# [Goal of the exercise]
Nothing outside the range below should be printed. Output exactly the lines from the line with "Anonymous (90, 1554)" to the line with "Easy ID - FullTest (530, 955)", both included.

# [Extracted material]
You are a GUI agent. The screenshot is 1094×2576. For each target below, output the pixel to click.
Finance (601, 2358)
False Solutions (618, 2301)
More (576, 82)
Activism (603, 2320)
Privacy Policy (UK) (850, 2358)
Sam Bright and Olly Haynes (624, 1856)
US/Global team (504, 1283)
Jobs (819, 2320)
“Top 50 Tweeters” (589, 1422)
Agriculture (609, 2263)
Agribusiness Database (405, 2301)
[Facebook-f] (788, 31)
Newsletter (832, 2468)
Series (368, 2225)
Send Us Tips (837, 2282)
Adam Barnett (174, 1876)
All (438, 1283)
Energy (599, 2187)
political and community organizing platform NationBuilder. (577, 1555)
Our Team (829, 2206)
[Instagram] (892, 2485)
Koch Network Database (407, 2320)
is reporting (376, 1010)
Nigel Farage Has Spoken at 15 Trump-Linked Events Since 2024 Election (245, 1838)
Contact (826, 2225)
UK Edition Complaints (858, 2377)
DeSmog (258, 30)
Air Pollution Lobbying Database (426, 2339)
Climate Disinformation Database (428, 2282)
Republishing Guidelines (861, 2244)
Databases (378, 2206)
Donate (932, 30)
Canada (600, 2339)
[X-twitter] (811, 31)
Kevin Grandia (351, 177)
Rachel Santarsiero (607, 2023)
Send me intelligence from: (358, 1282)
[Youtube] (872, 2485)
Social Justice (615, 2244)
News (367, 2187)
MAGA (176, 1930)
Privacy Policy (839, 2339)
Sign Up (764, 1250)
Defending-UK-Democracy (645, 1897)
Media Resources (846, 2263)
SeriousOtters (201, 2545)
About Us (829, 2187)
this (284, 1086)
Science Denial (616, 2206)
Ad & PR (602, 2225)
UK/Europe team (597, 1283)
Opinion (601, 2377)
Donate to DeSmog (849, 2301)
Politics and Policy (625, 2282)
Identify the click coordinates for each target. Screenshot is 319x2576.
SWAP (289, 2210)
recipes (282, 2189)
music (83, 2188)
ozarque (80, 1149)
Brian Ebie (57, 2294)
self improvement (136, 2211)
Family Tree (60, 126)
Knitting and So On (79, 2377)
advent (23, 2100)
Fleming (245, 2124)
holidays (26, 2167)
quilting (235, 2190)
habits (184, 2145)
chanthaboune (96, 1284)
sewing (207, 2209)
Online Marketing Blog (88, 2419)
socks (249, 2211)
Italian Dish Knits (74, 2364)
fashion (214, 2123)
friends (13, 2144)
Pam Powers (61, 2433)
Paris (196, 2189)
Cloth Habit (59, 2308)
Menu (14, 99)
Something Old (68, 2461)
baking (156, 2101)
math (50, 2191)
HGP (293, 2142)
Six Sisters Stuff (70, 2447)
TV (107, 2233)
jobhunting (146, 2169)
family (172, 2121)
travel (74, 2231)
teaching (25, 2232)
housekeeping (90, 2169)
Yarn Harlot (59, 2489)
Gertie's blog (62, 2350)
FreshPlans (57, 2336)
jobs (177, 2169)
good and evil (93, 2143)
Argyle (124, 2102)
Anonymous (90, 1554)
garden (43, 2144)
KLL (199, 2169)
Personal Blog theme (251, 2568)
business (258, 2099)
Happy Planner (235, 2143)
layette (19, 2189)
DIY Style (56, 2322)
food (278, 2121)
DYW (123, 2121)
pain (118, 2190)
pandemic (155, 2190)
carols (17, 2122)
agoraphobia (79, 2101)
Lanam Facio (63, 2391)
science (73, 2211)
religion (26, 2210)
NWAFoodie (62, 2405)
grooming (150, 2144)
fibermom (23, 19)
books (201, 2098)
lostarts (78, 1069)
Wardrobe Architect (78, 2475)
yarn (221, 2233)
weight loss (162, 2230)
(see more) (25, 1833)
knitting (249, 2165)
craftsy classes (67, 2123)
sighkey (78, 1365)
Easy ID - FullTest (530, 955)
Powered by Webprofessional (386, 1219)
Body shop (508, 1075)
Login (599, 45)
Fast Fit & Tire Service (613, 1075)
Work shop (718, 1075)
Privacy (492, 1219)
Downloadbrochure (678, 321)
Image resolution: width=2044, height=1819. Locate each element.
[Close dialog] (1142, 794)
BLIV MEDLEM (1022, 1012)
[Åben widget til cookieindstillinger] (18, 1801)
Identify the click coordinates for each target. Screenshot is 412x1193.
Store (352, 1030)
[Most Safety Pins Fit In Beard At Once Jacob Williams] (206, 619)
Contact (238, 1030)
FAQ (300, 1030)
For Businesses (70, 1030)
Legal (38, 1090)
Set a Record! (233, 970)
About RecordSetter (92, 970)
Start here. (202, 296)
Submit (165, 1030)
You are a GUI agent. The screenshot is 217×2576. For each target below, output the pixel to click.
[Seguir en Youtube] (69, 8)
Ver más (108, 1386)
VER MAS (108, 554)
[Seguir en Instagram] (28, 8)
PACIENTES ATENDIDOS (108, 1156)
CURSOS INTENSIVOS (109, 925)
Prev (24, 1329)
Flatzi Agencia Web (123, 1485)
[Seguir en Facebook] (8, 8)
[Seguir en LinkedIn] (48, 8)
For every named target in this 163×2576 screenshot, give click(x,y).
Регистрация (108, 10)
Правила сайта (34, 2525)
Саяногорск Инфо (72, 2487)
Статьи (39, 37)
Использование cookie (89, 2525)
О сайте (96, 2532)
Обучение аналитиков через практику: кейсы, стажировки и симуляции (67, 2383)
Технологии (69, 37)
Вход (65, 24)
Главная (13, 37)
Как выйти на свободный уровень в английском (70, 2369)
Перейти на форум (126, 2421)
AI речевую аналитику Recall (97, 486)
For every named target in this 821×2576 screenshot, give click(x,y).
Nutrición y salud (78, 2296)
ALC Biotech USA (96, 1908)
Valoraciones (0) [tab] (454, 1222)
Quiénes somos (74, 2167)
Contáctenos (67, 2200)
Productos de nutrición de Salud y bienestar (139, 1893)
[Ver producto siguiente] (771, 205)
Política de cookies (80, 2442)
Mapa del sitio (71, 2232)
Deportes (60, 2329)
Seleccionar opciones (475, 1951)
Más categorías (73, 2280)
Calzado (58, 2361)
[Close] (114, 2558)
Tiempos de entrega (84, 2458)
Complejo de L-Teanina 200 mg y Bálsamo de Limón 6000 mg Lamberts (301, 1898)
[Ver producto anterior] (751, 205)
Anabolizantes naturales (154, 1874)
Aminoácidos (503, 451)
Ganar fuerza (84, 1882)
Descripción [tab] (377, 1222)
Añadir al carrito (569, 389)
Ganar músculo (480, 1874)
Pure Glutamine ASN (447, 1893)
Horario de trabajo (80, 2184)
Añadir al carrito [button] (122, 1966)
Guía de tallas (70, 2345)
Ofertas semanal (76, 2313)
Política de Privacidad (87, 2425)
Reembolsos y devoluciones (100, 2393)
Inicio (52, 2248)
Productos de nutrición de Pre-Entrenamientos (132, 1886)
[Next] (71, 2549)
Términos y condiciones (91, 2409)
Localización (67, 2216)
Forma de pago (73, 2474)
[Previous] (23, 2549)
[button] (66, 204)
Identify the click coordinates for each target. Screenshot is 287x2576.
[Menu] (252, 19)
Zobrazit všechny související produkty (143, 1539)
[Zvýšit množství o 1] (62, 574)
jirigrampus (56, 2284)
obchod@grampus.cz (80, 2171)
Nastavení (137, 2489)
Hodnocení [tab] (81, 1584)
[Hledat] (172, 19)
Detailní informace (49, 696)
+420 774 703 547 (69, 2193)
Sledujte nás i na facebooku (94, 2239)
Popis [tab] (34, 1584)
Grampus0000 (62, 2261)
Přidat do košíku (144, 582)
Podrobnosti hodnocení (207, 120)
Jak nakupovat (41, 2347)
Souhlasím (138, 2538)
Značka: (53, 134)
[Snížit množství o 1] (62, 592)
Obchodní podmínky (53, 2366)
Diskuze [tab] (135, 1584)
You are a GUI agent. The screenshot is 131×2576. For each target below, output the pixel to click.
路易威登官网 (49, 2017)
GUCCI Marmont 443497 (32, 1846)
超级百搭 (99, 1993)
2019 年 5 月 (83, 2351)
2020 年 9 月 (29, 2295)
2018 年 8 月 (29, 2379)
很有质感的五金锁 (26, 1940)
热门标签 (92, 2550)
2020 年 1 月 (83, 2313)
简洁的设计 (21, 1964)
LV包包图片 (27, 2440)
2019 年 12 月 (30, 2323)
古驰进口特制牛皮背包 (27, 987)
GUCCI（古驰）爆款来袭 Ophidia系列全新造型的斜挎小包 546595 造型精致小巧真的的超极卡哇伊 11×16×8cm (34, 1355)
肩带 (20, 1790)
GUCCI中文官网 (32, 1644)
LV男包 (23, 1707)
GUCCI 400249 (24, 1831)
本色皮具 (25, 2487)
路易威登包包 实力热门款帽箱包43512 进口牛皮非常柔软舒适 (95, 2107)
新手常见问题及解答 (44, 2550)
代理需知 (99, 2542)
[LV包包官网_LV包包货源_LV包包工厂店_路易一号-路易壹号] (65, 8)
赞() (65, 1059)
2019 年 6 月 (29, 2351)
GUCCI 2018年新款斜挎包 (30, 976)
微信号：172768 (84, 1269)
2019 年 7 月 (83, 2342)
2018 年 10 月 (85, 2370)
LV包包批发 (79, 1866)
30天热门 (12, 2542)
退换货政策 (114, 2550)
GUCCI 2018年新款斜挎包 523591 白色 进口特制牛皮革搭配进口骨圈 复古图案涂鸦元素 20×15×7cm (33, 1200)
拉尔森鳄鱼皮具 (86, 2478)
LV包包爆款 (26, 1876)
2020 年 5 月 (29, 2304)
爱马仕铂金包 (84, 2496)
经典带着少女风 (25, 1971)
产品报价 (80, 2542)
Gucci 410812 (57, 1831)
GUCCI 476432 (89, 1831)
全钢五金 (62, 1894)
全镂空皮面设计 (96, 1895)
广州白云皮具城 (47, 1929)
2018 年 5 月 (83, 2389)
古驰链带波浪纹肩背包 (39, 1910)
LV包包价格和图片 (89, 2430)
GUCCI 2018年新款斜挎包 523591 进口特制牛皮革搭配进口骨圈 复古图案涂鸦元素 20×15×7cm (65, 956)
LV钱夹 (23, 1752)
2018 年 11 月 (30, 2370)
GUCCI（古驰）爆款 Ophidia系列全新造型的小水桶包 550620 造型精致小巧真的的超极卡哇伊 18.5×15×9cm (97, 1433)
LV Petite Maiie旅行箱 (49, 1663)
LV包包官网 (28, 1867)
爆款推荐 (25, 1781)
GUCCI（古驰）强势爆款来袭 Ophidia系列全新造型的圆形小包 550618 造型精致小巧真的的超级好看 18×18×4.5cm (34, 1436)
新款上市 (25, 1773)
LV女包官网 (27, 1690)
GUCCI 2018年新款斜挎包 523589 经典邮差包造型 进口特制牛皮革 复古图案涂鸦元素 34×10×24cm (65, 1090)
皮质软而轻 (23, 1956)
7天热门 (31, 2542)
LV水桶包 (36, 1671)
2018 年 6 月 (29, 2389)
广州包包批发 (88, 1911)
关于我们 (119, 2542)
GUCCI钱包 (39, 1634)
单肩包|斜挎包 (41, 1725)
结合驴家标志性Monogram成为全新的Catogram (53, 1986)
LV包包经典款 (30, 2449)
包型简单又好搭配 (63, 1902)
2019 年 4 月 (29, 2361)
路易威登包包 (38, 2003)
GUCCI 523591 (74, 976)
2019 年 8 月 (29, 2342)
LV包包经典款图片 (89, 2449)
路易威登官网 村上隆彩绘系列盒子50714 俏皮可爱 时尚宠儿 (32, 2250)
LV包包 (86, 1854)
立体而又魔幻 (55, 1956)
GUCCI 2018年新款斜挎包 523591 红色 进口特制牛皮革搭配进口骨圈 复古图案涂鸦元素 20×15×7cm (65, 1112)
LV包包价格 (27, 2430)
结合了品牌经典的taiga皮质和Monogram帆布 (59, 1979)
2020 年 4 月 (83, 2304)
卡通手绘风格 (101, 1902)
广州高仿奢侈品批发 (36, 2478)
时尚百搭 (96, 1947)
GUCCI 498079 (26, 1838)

# [Problem solution]
Anonymous (90, 1554)
garden (43, 2144)
KLL (199, 2169)
Personal Blog theme (251, 2568)
business (258, 2099)
Happy Planner (235, 2143)
layette (19, 2189)
DIY Style (56, 2322)
food (278, 2121)
DYW (123, 2121)
pain (118, 2190)
pandemic (155, 2190)
carols (17, 2122)
agoraphobia (79, 2101)
Lanam Facio (63, 2391)
science (73, 2211)
religion (26, 2210)
NWAFoodie (62, 2405)
grooming (150, 2144)
fibermom (23, 19)
books (201, 2098)
lostarts (78, 1069)
Wardrobe Architect (78, 2475)
yarn (221, 2233)
weight loss (162, 2230)
(see more) (25, 1833)
knitting (249, 2165)
craftsy classes (67, 2123)
sighkey (78, 1365)
Easy ID - FullTest (530, 955)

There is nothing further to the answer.